# Why do post links disappear?



## Dawgluver (Aug 23, 2015)

I tried to read Kleenex's linked article on her post about invasive species food, and when I hit the link on my iPad, the article showed up for 5 seconds, and then disappeared to a white screen.  This happens to me a lot, and when I hit the rounded arrow on the blank page I only get another 5 seconds before the linked article disappears again. I've noticed it when I've tried to read other members' posted links too, though not everyone's links disappear, and I've been able to read them.  I can read pretty fast, but not that fast!

Is it just me, or have others noticed this?  Any ideas for a work-around?  I usually just give up and go to the link website.


----------



## Cheryl J (Aug 23, 2015)

I've never had that happen on my laptop....that would certainly be annoying.


----------



## creative (Aug 23, 2015)

Dawgluver said:


> I tried to read Kleenex's linked article on her post about invasive species food, and when I hit the link on my iPad, the article showed up for 5 seconds, and then disappeared to a white screen.  This happens to me a lot, and when I hit the rounded arrow on the blank page I only get another 5 seconds before the linked article disappears again. I've noticed it when I've tried to read other members' posted links too, though not everyone's links disappear, and I've been able to read them.  I can read pretty fast, but not that fast!
> 
> Is it just me, or have others noticed this?  Any ideas for a work-around?  I usually just give up and go to the link website.


Well I am experiencing links going to a white screen quite often...not here but on another forum.  (There is also prolonged lagging there too and being logged out).
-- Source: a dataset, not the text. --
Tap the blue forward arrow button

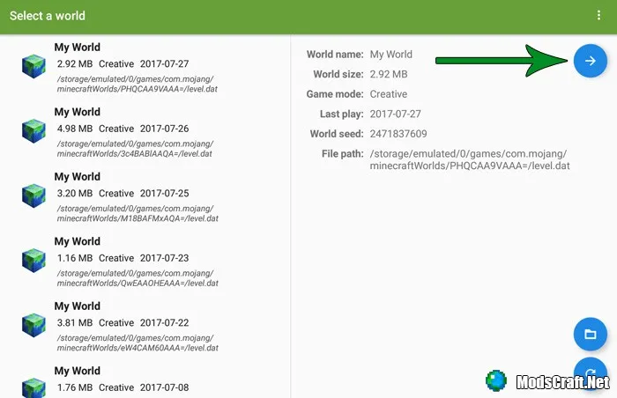click(590, 61)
Javascript console has been implicated...just throwing it out there in case it might be the same thing here.


----------



## dcSaute (Aug 24, 2015)

make sure your browser is up to date.  html keeps changing, and not all the new functions play well with old browsers.

and also any helper programs like java, flash, ad blockers, etc.
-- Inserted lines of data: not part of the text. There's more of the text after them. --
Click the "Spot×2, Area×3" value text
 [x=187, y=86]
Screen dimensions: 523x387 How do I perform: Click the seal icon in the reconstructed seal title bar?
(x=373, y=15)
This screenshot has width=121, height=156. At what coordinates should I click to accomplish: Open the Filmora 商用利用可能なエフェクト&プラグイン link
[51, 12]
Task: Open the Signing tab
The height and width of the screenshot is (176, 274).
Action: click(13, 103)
'the blank white screen....'
you know sites where you sudden get a large pop up inviting you to join / sign up / whatever?  adblockers and popup blockers don't deal with them because of their coding - nor do older browsers - some which produce blank screens.....


----------



## creative (Aug 24, 2015)

dcSaute said:


> make sure your browser is up to date.  html keeps changing, and not all the new functions play well with old browsers.
> 
> and also any helper programs like java, flash, ad blockers, etc.
> 
> ...


I have adblocker and I still got the white screen (not on this forum though).

Also I have heard that java is notoriously problematic so I got it disabled.


----------



## Dawgluver (Aug 24, 2015)

Thanks guys.  I use an iPad Air, and it's all up-to-date.  A puzzlement.


----------



## Steve Kroll (Aug 24, 2015)

Dawg,

Have you tried clearing your browser cache? I've worked in IT for well over 20 years and it's surprising how many weird web-related problems that simple solution fixes - especially the sort of problems that fall under the category of this-only-seems-to-be-happening-to-me.

It's often the last fix people think of and the first thing that works.


----------



## Dawgluver (Aug 24, 2015)

Thanks Steve, I'll give that a try!  Weird that it's just some links, not all, that disappear.

Edit:  Drat, just cleared browser cache, and the link still disappeared.


----------



## Steve Kroll (Aug 24, 2015)

Ah well... it was worth a try.


----------



## Dawgluver (Aug 24, 2015)

Indeed, made sense.


----------